Он заглянул ей в глаза, как строптивый и тупой больной. И он выждал какой-то миг, целый миг он колебался. И этот миг звенел между ними, как стрела, которая не знает, в кого вонзиться.
— Меняй работу, — сказал он.
Аллочка дернулась, и щеки ее стали белыми, как бумага. Она уставилась на него глазами, в которых он увидел самый неподдельный страх. Острая жалость сдавила его сердце. Но так нужно было сделать.

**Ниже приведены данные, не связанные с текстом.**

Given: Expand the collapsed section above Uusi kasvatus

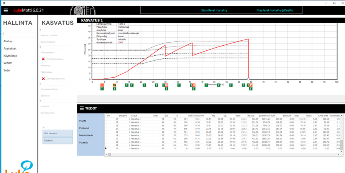Looking at the screenshot, I should coord(44,127).
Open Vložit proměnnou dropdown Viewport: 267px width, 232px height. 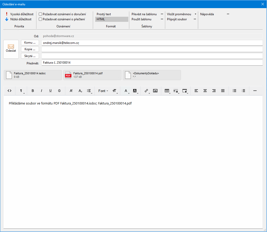click(x=181, y=14)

Но он считал виноватым только себя.
И такой злой и виноватый, он спускается вниз, на ходу застегивая шубу, и вдруг видит — у окна стоит та несовершеннолетняя. И вот что интересно, стоит она не одна, а в окружении таких же несовершеннолетних. И что-то его так поразило, с такой силой, словно неожиданно его стукнули в грудь кулаком. Он застыл прямо на лестнице, на полушаге, даже не сообразив как-то отойти в сторону, чтоб незаметно понаблюдать за ними, раз захотелось понаблюдать, нет, он встал посреди лестницы и впился в них своим острым взглядом. И чем больше он смотрел на них, тем больше поражался.
Они совершенно не замечали его. Они стояли словно бы в круг, склонившись голова к голове, словно в центре круга на полу лежит нечто замечательное и они это нечто молча созерцают. На самом-то деле они стояли группками: три мальчика, девица и сама эта в своем синем халате. Они стояли вот как: она (его больная) спиной к автомату, почти навалившись на него, а все вокруг нее. Будто бы говорит: вот я вам всем позвонила, и вот вы у меня все. Вот как они стояли. Два парня и девица к ней ближе, а один за их спинами как бы сам по себе. Словно один пришел. И она, его больная, вертит в пальцах сигаретку (а на лестнице курить не разрешается) и вот-вот закурит (а до этого вообще пряталась, когда курила), подносит сигарету к губам — и сразу две зажигалки к ней, а она все время отвлекается, забывает про сигарету, захлебываясь, болтает с девицей, и обе они хохочут как истерички. А она, его больная, от своего рассказа даже прыгает (в особо смешных местах). А сама в халате, принесенном бабушкой, вдруг засунула руки в карманы и стоит в халате… А пришельцы небрежно-дорого одеты, видно — из хороших семей, чьи-нибудь дети. Словно бы она (его больная) какое-то особое дитя, а к нему гости, тоже дети, но с удивлением на нее глядят, как на чужую, потому что она не нарядная и лицо простое, без краски. И опять неправда. Она очень легко с ними со всеми и любима ими, легко, бездумно, как подруга по шалостям, которую можно забыть, но которую помнят, потому что еще не прошла пора шалостей и легкости этой детской.